Crownless Tyrant
Chapter 95: Six Before Sunrise
The note was on the doorstep when Alistair went to draw the bolt for the night.
There was no bird, no runner, and no scan-disturbance at the perimeter. Someone had walked up to the base door through open territory without being read, and that should not have been possible.
He knelt slowly. The note was folded once, plain paper, no seal, and no handwriting on the outside.
After a moment, he picked it up and brought it inside, closing the door without bolting it. Bolting it now would tell anyone watching that he had read it before he had read it.

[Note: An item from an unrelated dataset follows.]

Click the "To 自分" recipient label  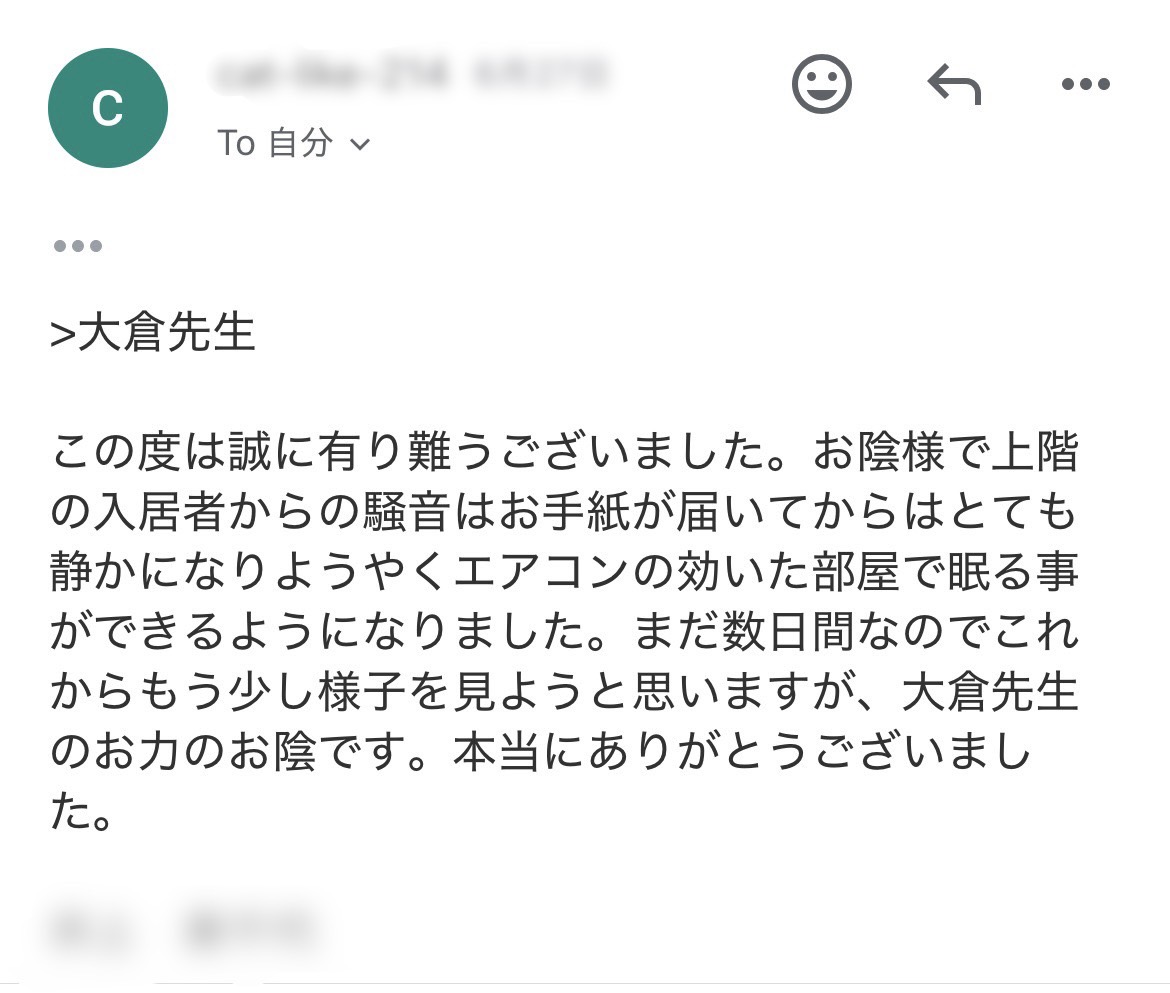[275, 142]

Due looked up from the table, his hands stopping over a stack of registration drafts. Elara was already at the window, blade unbuckled but kept close.
Silas stood in the corner, where he always stood.

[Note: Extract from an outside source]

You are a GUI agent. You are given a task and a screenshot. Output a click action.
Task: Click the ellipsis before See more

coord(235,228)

"What is it?" asked Due, his usual lazy tone gone.
"A note left on the step. It is unsigned, which is the first problem."
The room stilled, and even Due, who almost always had something stupid to say in a silence like this, kept his mouth shut.
Alistair set the note on the table and unfolded it. The handwriting was small and careful, the kind that belonged to someone trained to write reports.
Sun Harvest. There are six of them. They are coming to disrupt the ritual, not the registration. They will arrive within hours.
Alistair’s eyes widened, and he read it twice, his grip tightening until the edges creased.
"Six men, sent at us," said Silas.
"Is it him, the one we don’t name?" Elara asked.
Hearing this, Alistair shook his head. The handwriting was wrong, and the unsigned line was wrong altogether. Whoever wrote it knew Sun Harvest was about to be hit, and had wanted them to know without revealing themselves.
"It is not him, his hand looks nothing like this."
"Then who would warn us?" Due asked, frowning.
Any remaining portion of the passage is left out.